My partner Alan is quite an accomplished golfer. Do not feel compelled to take my word for it. Ask him. He will tell you the same thing. (Just kidding. Well, kind of, sort of.) I do not golf (or play golf or whatever the proper turn of phrase is). It is not a sport that I watch often on TV.

I do pay enough attention to it that I know that this past weekend was one of this season's Major Championships - the PGA. Sunday evening as we were sitting down to dinner, Uncle Mike and Joe were watching coverage of the final round. Candidly, as a viewer whose knowledge of the guys who play the game drops off dramatically once we have completed an exhaustive discussion of all players named "Tiger", I had no idea who the hell any of the golfers were who they were watching. And, refusing to give in to the temptation to Google the information, I have no idea who won the tournament.

I understand that on the 72nd hole, which for you non-duffers out there is the final hole of regulation, one of the guys who was battling for the win was Dustin Johnson. He went to the 18th tee with a chance to win the tournament. However when the 3-hole playoff started about thirty minutes later, only two players participated in it and neither of them was Johnson.
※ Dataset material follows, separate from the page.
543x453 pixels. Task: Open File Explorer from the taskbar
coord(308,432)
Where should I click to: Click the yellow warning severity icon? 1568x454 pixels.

While hitting a shot on the 18th hole from a bunker (think big sandbox sans toys and cat dookie), Johnson "grounded" his club. According to my partner Alan that means he did what it sounds like he did - he allowed his club to make contact with the bunker prior to hitting the ball. While he did not do so for any apparent reason such as trying to better his lie in the bunker, the mere act of doing so violated a rule. And apparently - silly pants notwithstanding - those golf fellows take their rules and the violations thereof very seriously. Johnson's violation cost him two shots, a chance to (at least) participate in the playoff in a Major and a couple of hundred G's.

Golf apparently is a sport that has a lot of rules. Alan attempted to give me a primer on some of them yesterday morning but after a few minutes my head started to hurt. I felt better knowing that Alan - the resident expert - had the same take on what had happened on Sunday in Wisconsin as I did. I was more than a bit at a loss as to why the majority of pieces I read on what occurred blamed the course and excused the athlete. Posted in the locker room for all of of the players to read from before the first day of the tournament was a sign telling the golfers - and reminding them on a daily basis - that all of the bunkers on the course were hazards and that grounding a club - as Johnson did - would result in a two-shot penalty. Neither Johnson nor his caddy apparently bothered to read the posting.

The posting in question was ninety-seven words. Ninety-seven words that he could not be bothered to read. It has been written countless times that a picture is worth 1000 words. Late on Sunday afternoon, the picture of Dustin Johnson grounding his club proved to be worth far fewer words than that. And yet cost him so much more.